Why do Japanese people go to shrines so often?

Sometimes we are asked,”Who is the god you are following?”

On the other hand, even though it is difficult to think of a special god, we feel that there is a god naturally.

So hen the new year begins, many people visit the shrine to greet God for the New Year.

People thank God for the safety of the previous year and wish for good luck in the next year.

In this way, it is customary to visit a shrine at a turning point in life, such as New Year’s Day, Shichigosan(1), and entrance exams.

It is believed that God exists not only in shrines but also in nature such as mountains and waterfalls. Here are some mysterious photos of my favorite shrine.
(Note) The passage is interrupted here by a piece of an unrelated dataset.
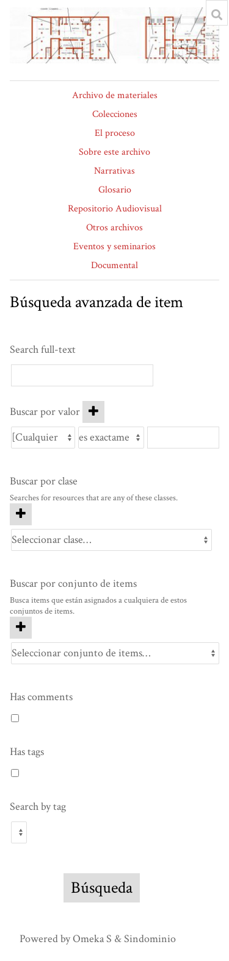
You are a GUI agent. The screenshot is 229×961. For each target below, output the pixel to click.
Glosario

What does this look like?

This is a small waterfall that approaches the shrine in a place called “Shirayama Hime Shrine” in Ishikawa Prefecture.

Shirayama Hime Jinja Shrine
http://www.shirayama.or.jp/en/index.html

Something like the shape of a dragon’s face emerges in this.

It is said that the gods are talking to us, and that they are very close and protect us.

Very good things happen when you can see this.

In addition to this, saiun (clouds with rainbows) and clouds that look like dragon scales are said to be ways that God shows us its existence.

In this way, in Japan, we feel God in the immediate vicinity of us and believe that we are always protected.

The Japanese god may be talking to you as well.

I hope you will be lucky the next time you look up at the sky.

(1) Shichigosan: A traditional Japanese custom of visiting a shrine to thank a child for his successful growth at the ages of 3, 5, and 7.